*WHAT YOU NEED TO DO*
Below are records; quote them exactly from the first line through the line that contains "Given: Click the Армейские ботинки boots icon".

*Data extracted from a collection*
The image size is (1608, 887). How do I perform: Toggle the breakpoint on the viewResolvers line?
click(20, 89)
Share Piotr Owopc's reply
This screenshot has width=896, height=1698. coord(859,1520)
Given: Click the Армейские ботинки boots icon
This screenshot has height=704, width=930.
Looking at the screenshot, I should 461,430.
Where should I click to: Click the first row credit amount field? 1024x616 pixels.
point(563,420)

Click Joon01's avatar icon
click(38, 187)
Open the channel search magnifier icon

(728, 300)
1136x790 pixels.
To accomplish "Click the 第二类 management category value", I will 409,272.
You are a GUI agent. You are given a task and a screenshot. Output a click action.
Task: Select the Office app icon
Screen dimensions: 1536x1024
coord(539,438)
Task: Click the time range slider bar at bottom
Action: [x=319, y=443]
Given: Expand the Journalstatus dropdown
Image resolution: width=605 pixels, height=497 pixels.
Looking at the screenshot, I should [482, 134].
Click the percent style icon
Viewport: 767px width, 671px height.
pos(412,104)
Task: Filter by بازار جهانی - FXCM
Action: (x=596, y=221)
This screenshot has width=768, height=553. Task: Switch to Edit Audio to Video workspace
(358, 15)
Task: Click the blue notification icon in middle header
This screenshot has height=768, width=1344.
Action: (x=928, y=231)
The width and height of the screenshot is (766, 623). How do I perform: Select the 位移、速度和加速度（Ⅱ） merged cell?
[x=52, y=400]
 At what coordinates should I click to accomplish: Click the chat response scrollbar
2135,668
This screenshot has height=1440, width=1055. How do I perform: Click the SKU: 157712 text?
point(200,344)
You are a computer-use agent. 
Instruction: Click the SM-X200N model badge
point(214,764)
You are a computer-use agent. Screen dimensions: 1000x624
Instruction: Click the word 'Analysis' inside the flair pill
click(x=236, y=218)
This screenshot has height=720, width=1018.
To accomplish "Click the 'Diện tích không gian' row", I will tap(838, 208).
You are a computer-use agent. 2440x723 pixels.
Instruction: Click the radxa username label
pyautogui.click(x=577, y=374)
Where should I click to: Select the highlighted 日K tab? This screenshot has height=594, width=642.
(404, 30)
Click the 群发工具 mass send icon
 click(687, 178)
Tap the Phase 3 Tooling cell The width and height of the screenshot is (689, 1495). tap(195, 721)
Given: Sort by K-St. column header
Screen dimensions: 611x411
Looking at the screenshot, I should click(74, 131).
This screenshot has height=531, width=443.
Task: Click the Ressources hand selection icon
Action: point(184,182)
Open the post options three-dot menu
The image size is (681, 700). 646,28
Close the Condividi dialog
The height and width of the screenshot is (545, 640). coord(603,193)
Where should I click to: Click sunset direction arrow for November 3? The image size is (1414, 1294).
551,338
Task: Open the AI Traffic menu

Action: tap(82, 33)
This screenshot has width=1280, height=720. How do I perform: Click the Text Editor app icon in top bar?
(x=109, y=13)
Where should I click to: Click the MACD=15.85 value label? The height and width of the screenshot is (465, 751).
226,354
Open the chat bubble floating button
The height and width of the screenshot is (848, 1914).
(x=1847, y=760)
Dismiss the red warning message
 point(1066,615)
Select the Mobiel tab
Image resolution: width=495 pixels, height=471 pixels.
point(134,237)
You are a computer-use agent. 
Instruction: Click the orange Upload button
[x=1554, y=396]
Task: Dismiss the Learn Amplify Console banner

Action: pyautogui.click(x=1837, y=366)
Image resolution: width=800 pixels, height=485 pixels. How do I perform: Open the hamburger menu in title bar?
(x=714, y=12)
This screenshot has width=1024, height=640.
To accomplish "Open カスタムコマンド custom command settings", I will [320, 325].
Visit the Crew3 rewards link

*YOUR RESPONSE*
The image size is (1608, 887). How do I perform: Toggle the breakpoint on the viewResolvers line?
click(20, 89)
Share Piotr Owopc's reply
This screenshot has width=896, height=1698. coord(859,1520)
Given: Click the Армейские ботинки boots icon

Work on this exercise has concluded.